What you are asked to do
Convert the entries below into a Markdown table with the columns Row and Entry line, numbering each row and omitting blank lines.

Input rows
= = = =

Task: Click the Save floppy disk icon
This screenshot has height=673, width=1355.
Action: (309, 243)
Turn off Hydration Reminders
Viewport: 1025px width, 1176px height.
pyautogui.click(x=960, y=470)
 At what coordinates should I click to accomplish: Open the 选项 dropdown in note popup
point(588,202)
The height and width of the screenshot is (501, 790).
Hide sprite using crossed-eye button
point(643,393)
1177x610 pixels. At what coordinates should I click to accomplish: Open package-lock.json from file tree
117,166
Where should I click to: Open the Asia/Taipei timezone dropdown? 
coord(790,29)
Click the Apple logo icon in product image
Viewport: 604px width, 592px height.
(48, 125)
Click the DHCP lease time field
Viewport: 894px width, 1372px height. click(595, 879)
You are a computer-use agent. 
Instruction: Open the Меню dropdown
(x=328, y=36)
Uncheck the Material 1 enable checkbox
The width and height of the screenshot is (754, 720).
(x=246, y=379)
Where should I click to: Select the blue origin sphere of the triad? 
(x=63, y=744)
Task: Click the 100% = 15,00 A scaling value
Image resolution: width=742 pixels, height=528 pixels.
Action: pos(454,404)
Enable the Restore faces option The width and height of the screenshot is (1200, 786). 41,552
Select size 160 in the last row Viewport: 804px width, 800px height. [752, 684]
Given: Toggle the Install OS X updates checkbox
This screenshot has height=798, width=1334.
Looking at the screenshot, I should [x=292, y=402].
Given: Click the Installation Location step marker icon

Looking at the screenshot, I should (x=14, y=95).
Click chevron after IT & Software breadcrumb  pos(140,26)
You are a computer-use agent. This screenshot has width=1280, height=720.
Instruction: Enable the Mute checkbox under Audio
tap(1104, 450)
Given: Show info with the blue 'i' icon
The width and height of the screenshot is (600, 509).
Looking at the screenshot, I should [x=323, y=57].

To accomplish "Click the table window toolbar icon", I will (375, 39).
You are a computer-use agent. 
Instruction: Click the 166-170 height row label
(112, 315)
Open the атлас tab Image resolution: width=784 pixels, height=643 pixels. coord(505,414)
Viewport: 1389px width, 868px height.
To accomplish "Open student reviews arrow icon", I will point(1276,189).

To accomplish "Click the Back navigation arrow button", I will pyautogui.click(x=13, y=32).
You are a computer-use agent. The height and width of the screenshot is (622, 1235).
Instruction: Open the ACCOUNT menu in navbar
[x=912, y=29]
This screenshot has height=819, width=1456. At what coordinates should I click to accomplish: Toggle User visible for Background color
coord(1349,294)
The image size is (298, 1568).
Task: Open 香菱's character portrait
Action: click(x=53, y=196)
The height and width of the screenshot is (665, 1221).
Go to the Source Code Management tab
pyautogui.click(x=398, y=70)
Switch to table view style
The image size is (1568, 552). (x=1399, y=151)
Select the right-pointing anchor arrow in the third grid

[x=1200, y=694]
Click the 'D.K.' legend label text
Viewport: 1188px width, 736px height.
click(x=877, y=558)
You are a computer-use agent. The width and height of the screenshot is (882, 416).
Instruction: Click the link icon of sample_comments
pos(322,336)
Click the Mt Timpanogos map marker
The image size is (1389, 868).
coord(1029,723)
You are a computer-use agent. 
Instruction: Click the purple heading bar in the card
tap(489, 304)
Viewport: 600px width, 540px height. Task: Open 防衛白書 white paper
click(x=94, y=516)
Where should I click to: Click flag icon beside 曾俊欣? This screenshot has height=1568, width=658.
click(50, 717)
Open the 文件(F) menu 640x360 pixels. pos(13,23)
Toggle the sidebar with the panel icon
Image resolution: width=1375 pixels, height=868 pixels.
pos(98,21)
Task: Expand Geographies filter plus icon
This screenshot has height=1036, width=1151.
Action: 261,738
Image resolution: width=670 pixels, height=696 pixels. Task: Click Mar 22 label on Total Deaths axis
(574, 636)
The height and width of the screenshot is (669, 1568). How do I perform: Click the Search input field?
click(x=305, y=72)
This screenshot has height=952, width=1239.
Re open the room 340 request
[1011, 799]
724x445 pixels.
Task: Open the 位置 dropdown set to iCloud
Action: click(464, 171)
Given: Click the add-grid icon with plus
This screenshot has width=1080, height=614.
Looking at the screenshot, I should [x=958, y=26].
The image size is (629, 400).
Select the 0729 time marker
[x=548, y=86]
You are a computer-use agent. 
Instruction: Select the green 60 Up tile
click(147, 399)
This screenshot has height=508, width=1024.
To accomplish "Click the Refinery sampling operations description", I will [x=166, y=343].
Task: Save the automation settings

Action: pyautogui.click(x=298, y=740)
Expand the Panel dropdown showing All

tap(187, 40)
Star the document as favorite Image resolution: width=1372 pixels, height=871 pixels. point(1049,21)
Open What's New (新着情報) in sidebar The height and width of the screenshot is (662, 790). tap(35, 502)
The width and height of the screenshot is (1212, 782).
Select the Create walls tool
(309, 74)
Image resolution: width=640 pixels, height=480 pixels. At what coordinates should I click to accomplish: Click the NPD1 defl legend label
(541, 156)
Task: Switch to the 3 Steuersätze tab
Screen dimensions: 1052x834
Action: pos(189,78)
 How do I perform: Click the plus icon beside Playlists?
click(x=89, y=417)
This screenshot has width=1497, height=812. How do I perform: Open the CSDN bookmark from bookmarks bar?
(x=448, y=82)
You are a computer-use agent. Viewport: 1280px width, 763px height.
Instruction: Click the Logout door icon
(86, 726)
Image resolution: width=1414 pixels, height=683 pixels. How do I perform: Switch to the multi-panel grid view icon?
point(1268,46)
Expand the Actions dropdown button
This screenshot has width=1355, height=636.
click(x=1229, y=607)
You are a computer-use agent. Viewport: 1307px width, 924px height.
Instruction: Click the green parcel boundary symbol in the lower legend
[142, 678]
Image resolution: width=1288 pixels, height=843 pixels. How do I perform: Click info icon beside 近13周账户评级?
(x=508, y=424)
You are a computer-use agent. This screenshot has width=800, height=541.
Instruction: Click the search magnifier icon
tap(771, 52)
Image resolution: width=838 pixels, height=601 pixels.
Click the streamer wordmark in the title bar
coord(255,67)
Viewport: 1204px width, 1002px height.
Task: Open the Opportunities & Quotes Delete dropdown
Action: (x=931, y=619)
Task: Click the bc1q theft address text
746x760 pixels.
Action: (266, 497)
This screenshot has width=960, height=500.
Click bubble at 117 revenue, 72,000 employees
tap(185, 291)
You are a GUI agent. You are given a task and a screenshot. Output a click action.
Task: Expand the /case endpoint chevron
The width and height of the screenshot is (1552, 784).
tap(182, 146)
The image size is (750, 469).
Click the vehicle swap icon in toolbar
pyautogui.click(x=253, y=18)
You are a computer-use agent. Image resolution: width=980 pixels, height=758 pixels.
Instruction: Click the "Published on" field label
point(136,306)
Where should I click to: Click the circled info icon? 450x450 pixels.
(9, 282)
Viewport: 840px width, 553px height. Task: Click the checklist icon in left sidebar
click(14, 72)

= = = =

Written answer
| Row | Entry line |
|---|---|
| 1 | Task: Click the Save floppy disk icon |
| 2 | This screenshot has height=673, width=1355. |
| 3 | Action: (309, 243) |
| 4 | Turn off Hydration Reminders |
| 5 | Viewport: 1025px width, 1176px height. |
| 6 | pyautogui.click(x=960, y=470) |
| 7 |  At what coordinates should I click to accomplish: Open the 选项 dropdown in note popup |
| 8 | point(588,202) |
| 9 | The height and width of the screenshot is (501, 790). |
| 10 | Hide sprite using crossed-eye button |
| 11 | point(643,393) |
| 12 | 1177x610 pixels. At what coordinates should I click to accomplish: Open package-lock.json from file tree |
| 13 | 117,166 |
| 14 | Where should I click to: Open the Asia/Taipei timezone dropdown?  |
| 15 | coord(790,29) |
| 16 | Click the Apple logo icon in product image |
| 17 | Viewport: 604px width, 592px height. |
| 18 | (48, 125) |
| 19 | Click the DHCP lease time field |
| 20 | Viewport: 894px width, 1372px height. click(595, 879) |
| 21 | You are a computer-use agent.  |
| 22 | Instruction: Open the Меню dropdown |
| 23 | (x=328, y=36) |
| 24 | Uncheck the Material 1 enable checkbox |
| 25 | The width and height of the screenshot is (754, 720). |
| 26 | (x=246, y=379) |
| 27 | Where should I click to: Select the blue origin sphere of the triad?  |
| 28 | (x=63, y=744) |
| 29 | Task: Click the 100% = 15,00 A scaling value |
| 30 | Image resolution: width=742 pixels, height=528 pixels. |
| 31 | Action: pos(454,404) |
| 32 | Enable the Restore faces option The width and height of the screenshot is (1200, 786). 41,552 |
| 33 | Select size 160 in the last row Viewport: 804px width, 800px height. [752, 684] |
| 34 | Given: Toggle the Install OS X updates checkbox |
| 35 | This screenshot has height=798, width=1334. |
| 36 | Looking at the screenshot, I should [x=292, y=402]. |
| 37 | Given: Click the Installation Location step marker icon |
| 38 | Looking at the screenshot, I should (x=14, y=95). |
| 39 | Click chevron after IT & Software breadcrumb  pos(140,26) |
| 40 | You are a computer-use agent. This screenshot has width=1280, height=720. |
| 41 | Instruction: Enable the Mute checkbox under Audio |
| 42 | tap(1104, 450) |
| 43 | Given: Show info with the blue 'i' icon |
| 44 | The width and height of the screenshot is (600, 509). |
| 45 | Looking at the screenshot, I should [x=323, y=57]. |
| 46 | To accomplish "Click the table window toolbar icon", I will (375, 39). |
| 47 | You are a computer-use agent.  |
| 48 | Instruction: Click the 166-170 height row label |
| 49 | (112, 315) |
| 50 | Open the атлас tab Image resolution: width=784 pixels, height=643 pixels. coord(505,414) |
| 51 | Viewport: 1389px width, 868px height. |
| 52 | To accomplish "Open student reviews arrow icon", I will point(1276,189). |
| 53 | To accomplish "Click the Back navigation arrow button", I will pyautogui.click(x=13, y=32). |
| 54 | You are a computer-use agent. The height and width of the screenshot is (622, 1235). |
| 55 | Instruction: Open the ACCOUNT menu in navbar |
| 56 | [x=912, y=29] |
| 57 | This screenshot has height=819, width=1456. At what coordinates should I click to accomplish: Toggle User visible for Background color |
| 58 | coord(1349,294) |
| 59 | The image size is (298, 1568). |
| 60 | Task: Open 香菱's character portrait |
| 61 | Action: click(x=53, y=196) |
| 62 | The height and width of the screenshot is (665, 1221). |
| 63 | Go to the Source Code Management tab |
| 64 | pyautogui.click(x=398, y=70) |
| 65 | Switch to table view style |
| 66 | The image size is (1568, 552). (x=1399, y=151) |
| 67 | Select the right-pointing anchor arrow in the third grid |
| 68 | [x=1200, y=694] |
| 69 | Click the 'D.K.' legend label text |
| 70 | Viewport: 1188px width, 736px height. |
| 71 | click(x=877, y=558) |
| 72 | You are a computer-use agent. The width and height of the screenshot is (882, 416). |
| 73 | Instruction: Click the link icon of sample_comments |
| 74 | pos(322,336) |
| 75 | Click the Mt Timpanogos map marker |
| 76 | The image size is (1389, 868). |
| 77 | coord(1029,723) |
| 78 | You are a computer-use agent.  |
| 79 | Instruction: Click the purple heading bar in the card |
| 80 | tap(489, 304) |
| 81 | Viewport: 600px width, 540px height. Task: Open 防衛白書 white paper |
| 82 | click(x=94, y=516) |
| 83 | Where should I click to: Click flag icon beside 曾俊欣? This screenshot has height=1568, width=658. |
| 84 | click(50, 717) |
| 85 | Open the 文件(F) menu 640x360 pixels. pos(13,23) |
| 86 | Toggle the sidebar with the panel icon |
| 87 | Image resolution: width=1375 pixels, height=868 pixels. |
| 88 | pos(98,21) |
| 89 | Task: Expand Geographies filter plus icon |
| 90 | This screenshot has height=1036, width=1151. |
| 91 | Action: 261,738 |
| 92 | Image resolution: width=670 pixels, height=696 pixels. Task: Click Mar 22 label on Total Deaths axis |
| 93 | (574, 636) |
| 94 | The height and width of the screenshot is (669, 1568). How do I perform: Click the Search input field? |
| 95 | click(x=305, y=72) |
| 96 | This screenshot has height=952, width=1239. |
| 97 | Re open the room 340 request |
| 98 | [1011, 799] |
| 99 | 724x445 pixels. |
| 100 | Task: Open the 位置 dropdown set to iCloud |
| 101 | Action: click(464, 171) |
| 102 | Given: Click the add-grid icon with plus |
| 103 | This screenshot has width=1080, height=614. |
| 104 | Looking at the screenshot, I should [x=958, y=26]. |
| 105 | The image size is (629, 400). |
| 106 | Select the 0729 time marker |
| 107 | [x=548, y=86] |
| 108 | You are a computer-use agent.  |
| 109 | Instruction: Select the green 60 Up tile |
| 110 | click(147, 399) |
| 111 | This screenshot has height=508, width=1024. |
| 112 | To accomplish "Click the Refinery sampling operations description", I will [x=166, y=343]. |
| 113 | Task: Save the automation settings |
| 114 | Action: pyautogui.click(x=298, y=740) |
| 115 | Expand the Panel dropdown showing All |
| 116 | tap(187, 40) |
| 117 | Star the document as favorite Image resolution: width=1372 pixels, height=871 pixels. point(1049,21) |
| 118 | Open What's New (新着情報) in sidebar The height and width of the screenshot is (662, 790). tap(35, 502) |
| 119 | The width and height of the screenshot is (1212, 782). |
| 120 | Select the Create walls tool |
| 121 | (309, 74) |
| 122 | Image resolution: width=640 pixels, height=480 pixels. At what coordinates should I click to accomplish: Click the NPD1 defl legend label |
| 123 | (541, 156) |
| 124 | Task: Switch to the 3 Steuersätze tab |
| 125 | Screen dimensions: 1052x834 |
| 126 | Action: pos(189,78) |
| 127 |  How do I perform: Click the plus icon beside Playlists? |
| 128 | click(x=89, y=417) |
| 129 | This screenshot has width=1497, height=812. How do I perform: Open the CSDN bookmark from bookmarks bar? |
| 130 | (x=448, y=82) |
| 131 | You are a computer-use agent. Viewport: 1280px width, 763px height. |
| 132 | Instruction: Click the Logout door icon |
| 133 | (86, 726) |
| 134 | Image resolution: width=1414 pixels, height=683 pixels. How do I perform: Switch to the multi-panel grid view icon? |
| 135 | point(1268,46) |
| 136 | Expand the Actions dropdown button |
| 137 | This screenshot has width=1355, height=636. |
| 138 | click(x=1229, y=607) |
| 139 | You are a computer-use agent. Viewport: 1307px width, 924px height. |
| 140 | Instruction: Click the green parcel boundary symbol in the lower legend |
| 141 | [142, 678] |
| 142 | Image resolution: width=1288 pixels, height=843 pixels. How do I perform: Click info icon beside 近13周账户评级? |
| 143 | (x=508, y=424) |
| 144 | You are a computer-use agent. This screenshot has width=800, height=541. |
| 145 | Instruction: Click the search magnifier icon |
| 146 | tap(771, 52) |
| 147 | Image resolution: width=838 pixels, height=601 pixels. |
| 148 | Click the streamer wordmark in the title bar |
| 149 | coord(255,67) |
| 150 | Viewport: 1204px width, 1002px height. |
| 151 | Task: Open the Opportunities & Quotes Delete dropdown |
| 152 | Action: (x=931, y=619) |
| 153 | Task: Click the bc1q theft address text |
| 154 | 746x760 pixels. |
| 155 | Action: (266, 497) |
| 156 | This screenshot has width=960, height=500. |
| 157 | Click bubble at 117 revenue, 72,000 employees |
| 158 | tap(185, 291) |
| 159 | You are a GUI agent. You are given a task and a screenshot. Output a click action. |
| 160 | Task: Expand the /case endpoint chevron |
| 161 | The width and height of the screenshot is (1552, 784). |
| 162 | tap(182, 146) |
| 163 | The image size is (750, 469). |
| 164 | Click the vehicle swap icon in toolbar |
| 165 | pyautogui.click(x=253, y=18) |
| 166 | You are a computer-use agent. Image resolution: width=980 pixels, height=758 pixels. |
| 167 | Instruction: Click the "Published on" field label |
| 168 | point(136,306) |
| 169 | Where should I click to: Click the circled info icon? 450x450 pixels. |
| 170 | (9, 282) |
| 171 | Viewport: 840px width, 553px height. Task: Click the checklist icon in left sidebar |
| 172 | click(14, 72) |